Home: A Novel
By Toni Morrison.
147 pp. Knopf. $24.
“The past is never dead,” wrote William Faulkner in his late play Requiem for a Nun. “It’s not even past.” One wonders if Toni Morrison has these two sentences pasted on her desk. Almost all of her novels deal with the shattering power of the memory of past suffering—the ways, in other words, that the past maintains a death grip on the present. Her characters, always beautifully drawn, have been damaged and brutalized by the authorities that rule their lives (be they slaveholders, police, or simply men with too much power) and must find a quiet space in which to deal with the past without jettisoning it altogether.
Morrison has never promoted the classic American myth of the clean break found in everything from Benjamin Franklin’s autobiography to J. Hector St. John de Crevecoeur’s Letters from an American Farmer to Jack Kerouac’s On the Road. Renewal is not found, in her novels, by becoming a new person or by severing oneself from one’s ancestry and past life; renewal can be found only by confronting it head-on and occasionally only through re-integration.
Such is the case in her tenth novel, Home, which presents many of the themes and techniques of her earlier fiction succinctly and to great effect. The novel tells the story of Frank and Cee Money, a brother and sister who have escaped from the specter of abuse in their tiny hometown of Lotus, Georgia (an imaginary location that Morrison describes with details that will be familiar to any Georgian who has ventured beyond Atlanta, Athens, and Savannah). Frank is twenty-something veteran of the Korean War whom we first meet in a Seattle insane asylum as he attempts to fake a coma to make his escape:
The trick of imitating semi-coma, like playing dead facedown in a muddy battlefield, was to concentrate on a single neutral object.
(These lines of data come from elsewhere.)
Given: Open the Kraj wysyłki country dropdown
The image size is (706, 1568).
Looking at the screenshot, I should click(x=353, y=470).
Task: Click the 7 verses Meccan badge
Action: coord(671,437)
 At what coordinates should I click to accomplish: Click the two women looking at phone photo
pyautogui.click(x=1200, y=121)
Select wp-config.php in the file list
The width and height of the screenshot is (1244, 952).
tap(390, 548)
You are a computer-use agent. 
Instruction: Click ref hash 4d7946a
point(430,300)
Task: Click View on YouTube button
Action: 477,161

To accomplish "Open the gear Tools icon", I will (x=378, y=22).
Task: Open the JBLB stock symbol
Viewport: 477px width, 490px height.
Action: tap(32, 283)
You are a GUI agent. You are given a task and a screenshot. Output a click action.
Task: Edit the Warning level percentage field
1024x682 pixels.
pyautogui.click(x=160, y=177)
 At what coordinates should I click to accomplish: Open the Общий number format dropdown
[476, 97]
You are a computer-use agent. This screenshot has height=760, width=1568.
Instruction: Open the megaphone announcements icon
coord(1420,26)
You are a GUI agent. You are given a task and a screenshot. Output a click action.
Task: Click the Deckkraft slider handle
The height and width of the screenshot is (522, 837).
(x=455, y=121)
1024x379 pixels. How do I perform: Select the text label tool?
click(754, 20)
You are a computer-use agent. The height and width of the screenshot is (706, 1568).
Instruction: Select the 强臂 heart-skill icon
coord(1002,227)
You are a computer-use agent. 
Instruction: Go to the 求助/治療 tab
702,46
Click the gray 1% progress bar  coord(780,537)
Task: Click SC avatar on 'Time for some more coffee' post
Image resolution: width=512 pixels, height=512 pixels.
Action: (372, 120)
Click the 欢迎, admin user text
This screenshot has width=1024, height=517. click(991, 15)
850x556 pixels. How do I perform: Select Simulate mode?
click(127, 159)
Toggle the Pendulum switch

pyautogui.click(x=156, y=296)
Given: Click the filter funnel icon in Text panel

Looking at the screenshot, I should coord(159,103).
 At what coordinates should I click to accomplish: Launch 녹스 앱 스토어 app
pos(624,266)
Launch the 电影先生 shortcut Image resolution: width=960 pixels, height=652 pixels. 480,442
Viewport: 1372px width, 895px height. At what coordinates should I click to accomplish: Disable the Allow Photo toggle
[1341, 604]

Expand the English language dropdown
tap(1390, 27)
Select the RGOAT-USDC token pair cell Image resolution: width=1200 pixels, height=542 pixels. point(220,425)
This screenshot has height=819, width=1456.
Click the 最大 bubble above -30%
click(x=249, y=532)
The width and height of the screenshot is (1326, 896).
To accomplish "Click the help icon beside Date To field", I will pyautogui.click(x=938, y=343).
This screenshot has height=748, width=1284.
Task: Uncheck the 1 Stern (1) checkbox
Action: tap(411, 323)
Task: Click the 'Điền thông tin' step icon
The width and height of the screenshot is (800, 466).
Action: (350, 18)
Something that would smother any random hint of life. . . . He would need something that stirred no feelings, encouraged no memory—sweet or shameful.
Such an object does not exist in Morrison’s fictional world, of course, nor should it. Frank’s PTSD merely gives a medical diagnosis to the condition suffered by all of Morrison’s characters (and all of Faulkner’s, and perhaps all of us): The world is less a physical location than a series of triggers for memories.
Frank is called home to Georgia by a letter that informs him that Cee is dying. Perhaps she will die even if he makes it to her, but she will certainly die if he doesn’t. And so Frank disrupts his crumbling life in the Pacific Northwest to follow a kind of Underground Railroad in reverse, stopping at churches, diners, and private residences. He is Orpheus, descending back into the hell of his childhood in order to pull someone he loves out of it—only this is a Morrison novel, and his creator will not allow his relationship to his past to be so simple.
The chapters with straightforward narration (from Frank’s point of view, of course, but also from Cee’s and from a few other characters, all of whom receive much fuller treatments in their respective chapters than we get from Frank) alternate with italicized chapters featuring Frank speaking directly to—someone, though it is not clear whom. “You’re set on telling my story,” he says, creating a thick confusion between author, reader, and character. We write this book as we read it, and we are sucked into Frank’s story as it is already written for us.
The overarching concern of the novel, as its title suggest, is the notion of home. I am reminded of Robert Frost’s long narrative poem “The Death of the Hired Man,” the centerpiece of which is an argument between a husband and a wife. A man who used to work for them has returned—an undependable man—and the two cannot decide whether to take him in. “Home is the place where, when you have to go there, / They have to take you in,” says Warren. “I should have called it, / Something you somehow haven’t to deserve,” replies his wife, softer and kinder than him.
Morrison plays with both of these idiosyncratic definitions of home in her novel, and as his journey south continues, Frank Money encounters a variety of representations and misrepresentations of community. People pity one another; they hate one another; and in a few passages, among the best of the novel, they truly love one another and form families without the benefit of biology. These communities are religious in the broadest sense of the word, and they take over where the institutional Church leaves off.
Home, as it turns out for the Moneys, is not merely “Something you somehow haven’t to deserve”—it’s something you can’t escape from, for better or for worse. It’s something that creates you that you must then turn around and recreate; it’s something you can neither choose nor keep from choosing. It is free but requires everything from you. The novel is, then, ultimately about grace in the most Christian sense of it: a grace which descends vertically but which must be passed around horizontally.